== What you have to do ==
The line containing "Given: Open the Отладка menu" marks the start; extract exactly from it through the last line of the entries, and omit any pictures.

(Supplied data begins)

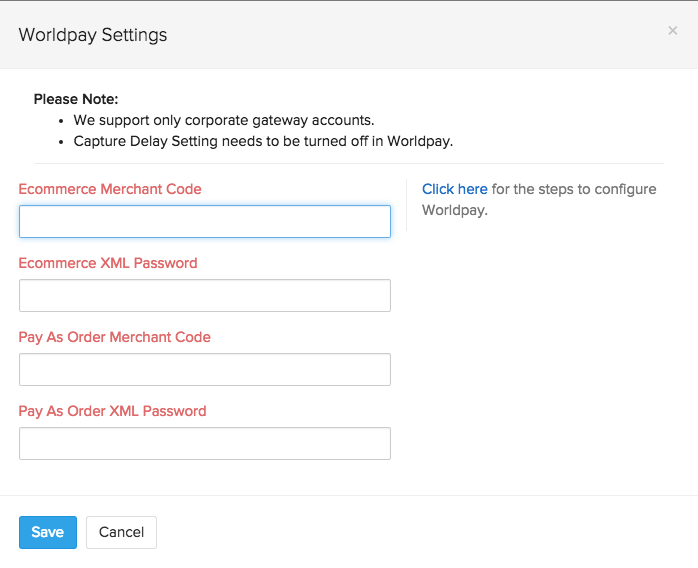Click the 'Ecommerce Merchant Code' red label
698x568 pixels.
[x=110, y=189]
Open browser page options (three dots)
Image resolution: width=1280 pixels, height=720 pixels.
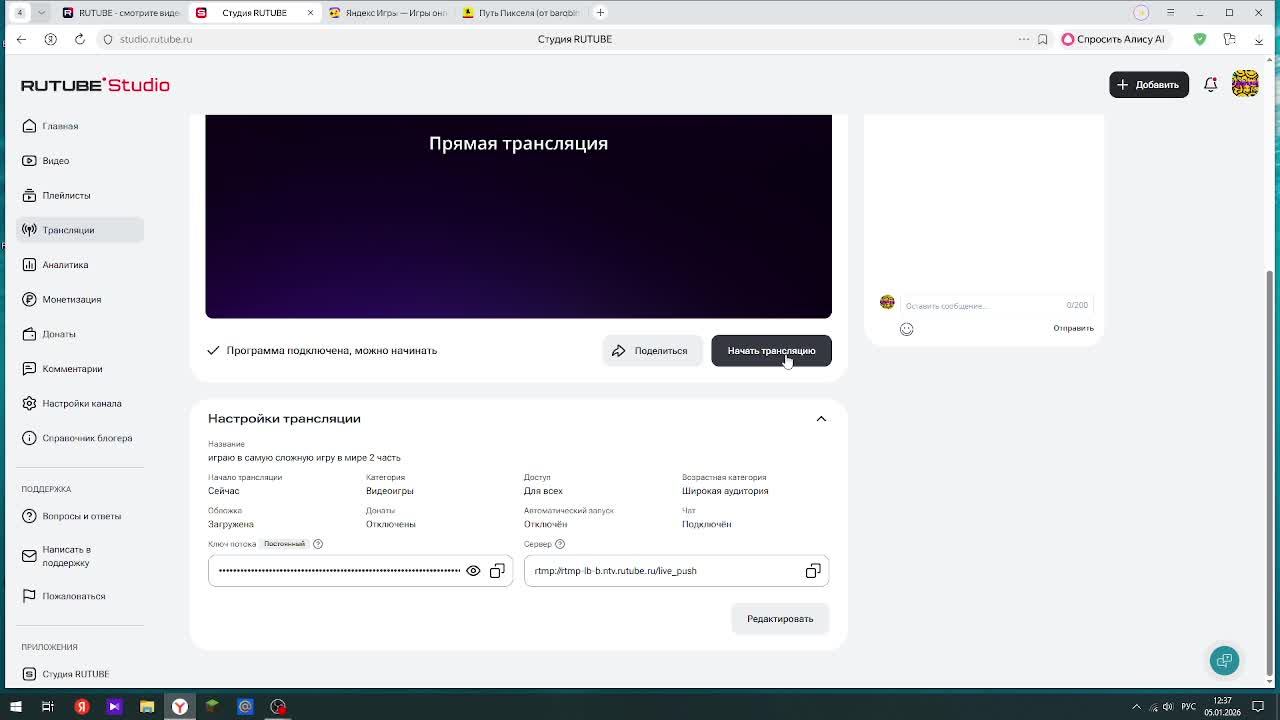(1023, 39)
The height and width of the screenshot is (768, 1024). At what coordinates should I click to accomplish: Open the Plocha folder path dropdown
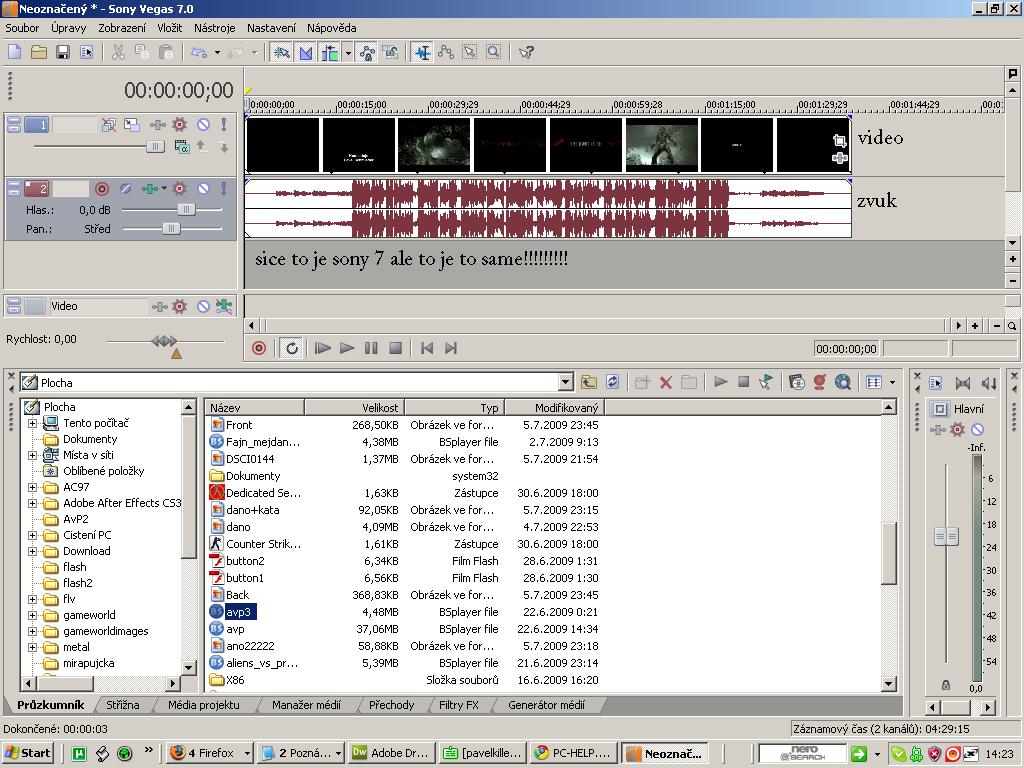(565, 382)
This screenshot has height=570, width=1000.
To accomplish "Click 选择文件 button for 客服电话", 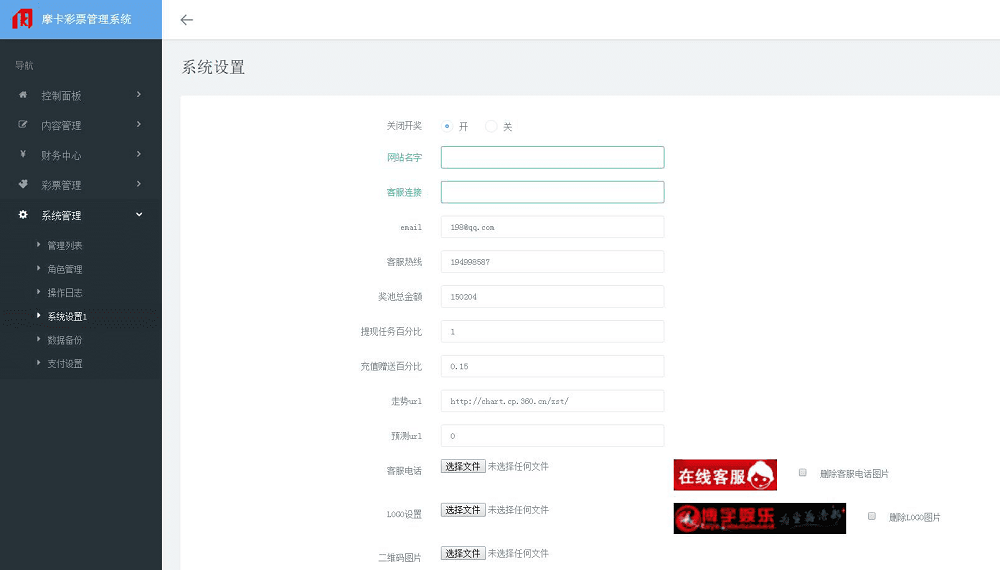I will [x=463, y=466].
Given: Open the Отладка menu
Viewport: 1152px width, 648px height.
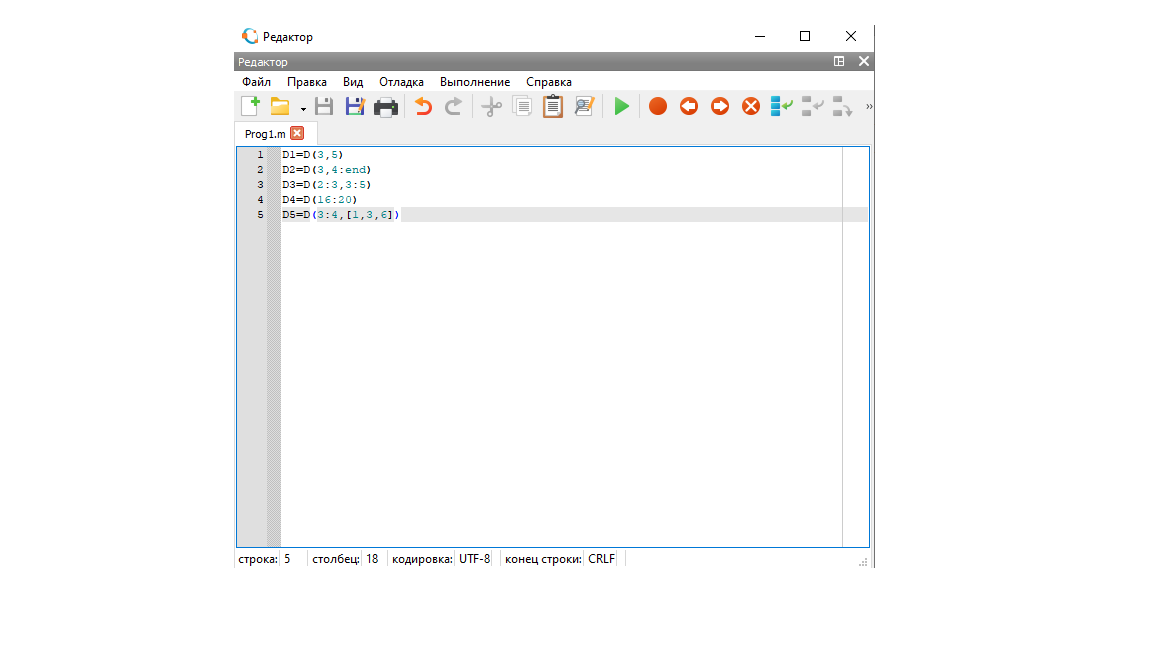Looking at the screenshot, I should [x=401, y=82].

(Supplied data ends)

== Your solution ==
Given: Open the Отладка menu
Viewport: 1152px width, 648px height.
Looking at the screenshot, I should [x=401, y=82].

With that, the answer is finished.